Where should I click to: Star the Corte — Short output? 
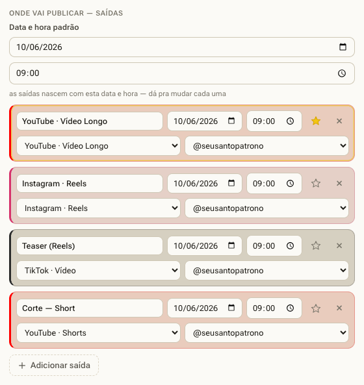(x=316, y=308)
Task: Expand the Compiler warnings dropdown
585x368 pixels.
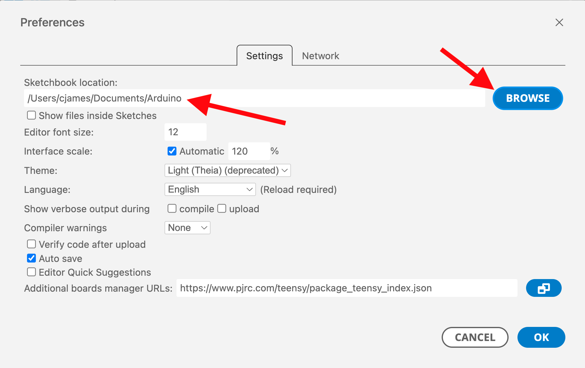Action: [x=187, y=228]
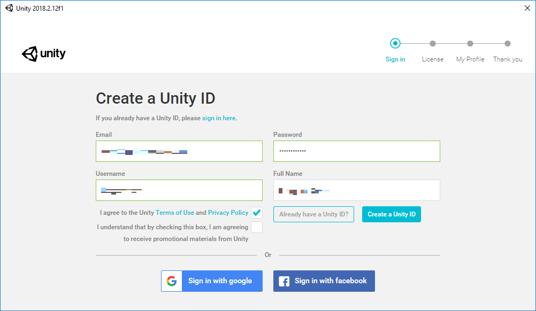Screen dimensions: 536x311
Task: Select the My Profile step dot
Action: [470, 43]
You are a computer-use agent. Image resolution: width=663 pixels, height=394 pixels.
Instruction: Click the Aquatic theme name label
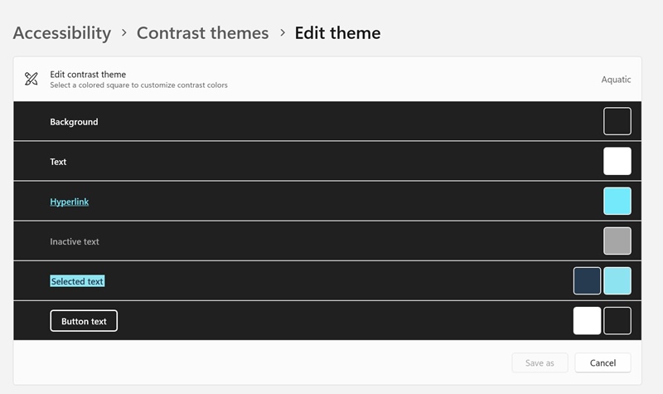pos(616,80)
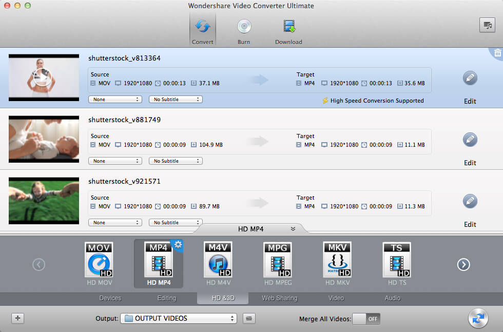Collapse the HD MP4 format panel
The image size is (503, 332).
pyautogui.click(x=293, y=229)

=== WORK ORDER ===
Copy exactly the lines from the line that contains "You are a computer-use" through the last line of the records above, both ends included, but leave out the pictures.

=== THE ANSWER ===
You are a computer-use agent. Image resolution: width=663 pixels, height=394 pixels.
Instruction: Click the Aquatic theme name label
pos(616,80)
Collapse the HD MP4 format panel
The image size is (503, 332).
pyautogui.click(x=293, y=229)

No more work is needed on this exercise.